By the corollary to theorem 4 in Kaimanovich's two page paper "Brownian motion on foliations: Entropy, Invariant measures, mixing" any foliation by leaves of sub-exponential volume growth must have a transverse invariant measure. An example of this is the foliation of the unit tangent bundle of $d$-dimensional hyperbolic space by the normal vectors to each horocycle (i.e. the strong stable foliation of the geodesic flow).

There is a $3$ dimensional manifold foliated by $2$-dimensional leaves without any transverse invariant measures which I think is due to Hirsch (I like it because because one can visualize it in Euclidean $3$ space easily).
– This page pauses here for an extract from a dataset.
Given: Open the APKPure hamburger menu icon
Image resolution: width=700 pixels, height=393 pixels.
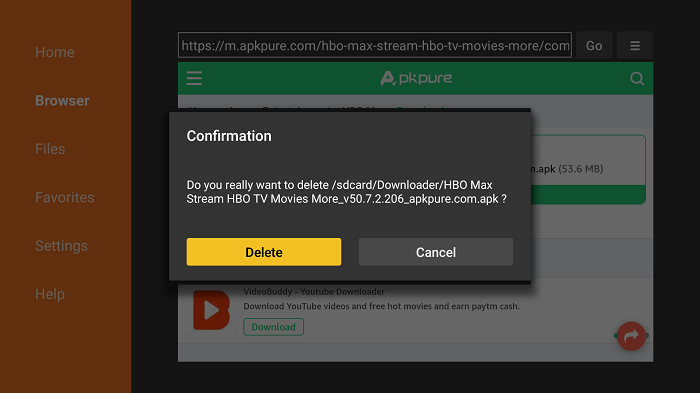Looking at the screenshot, I should coord(194,78).
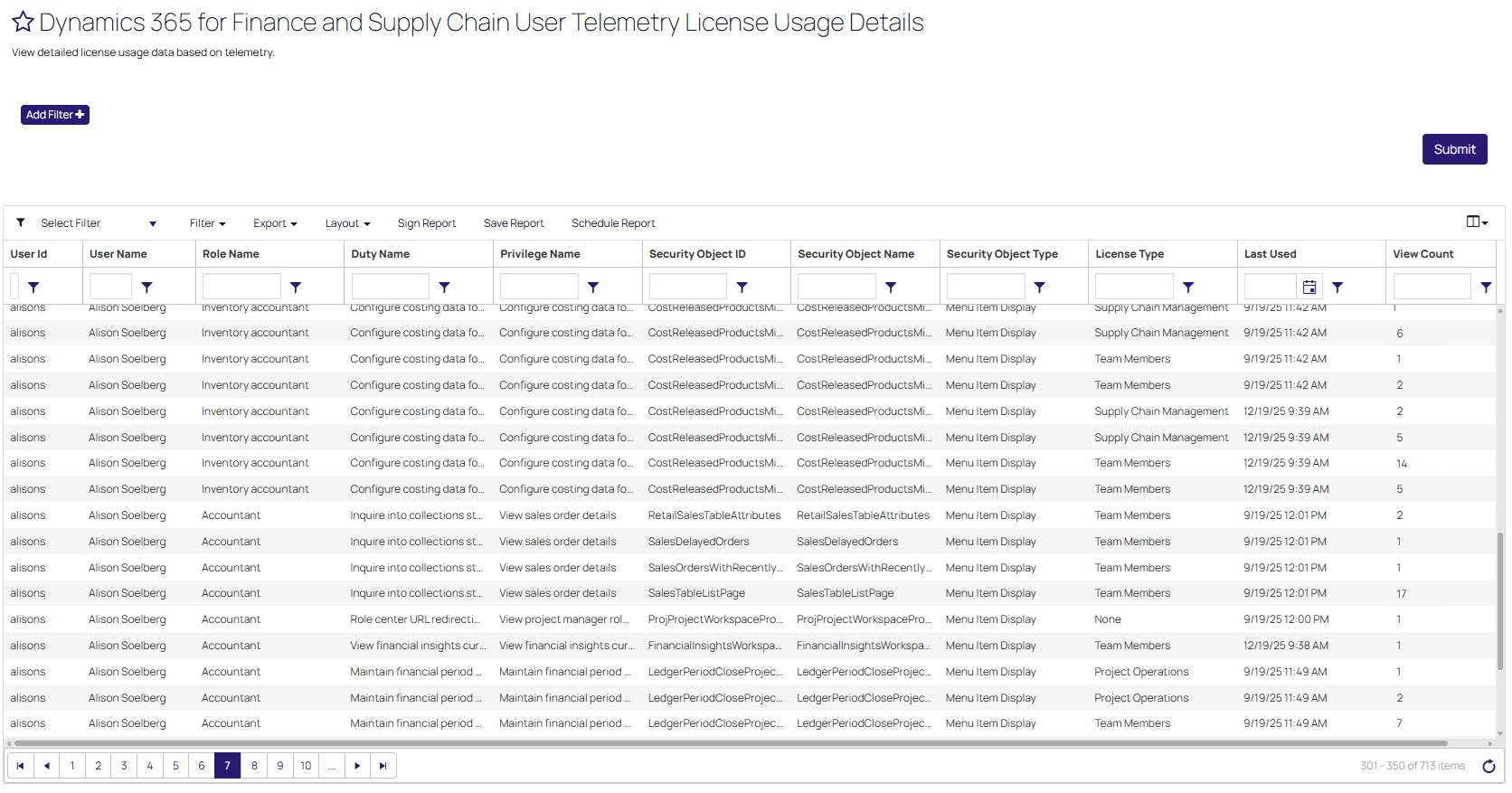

To construct it take a solid torus $T = D \times S$ ($D$ a disk and $S$ the unit circle in the complex plane) and a solenoid map $f: T \to T$ which we take to be $s \mapsto s^2$ in the $S$ coordinate. Consider the foliation of $T \setminus f(T)$ by sets of the form $D \times {s}$ (each of these is a disk minus two smaller disks). Then identify the outer and inner boundaries of $T \setminus f(T)$ using $f$.

You get a compact foliated manifold (without boundary). Depending on whether the the $S$ coordinate of a point is eventually periodic under $s \mapsto s^2$ or not, the leaf the point belongs to can look like a $2$-sphere minus a Cantor set or a Torus minus a Cantor set. All leaves are dense.

The pasting you did makes is so that each time you want to go through a boundary torus you either square or take a square root of the $S$ coordinate.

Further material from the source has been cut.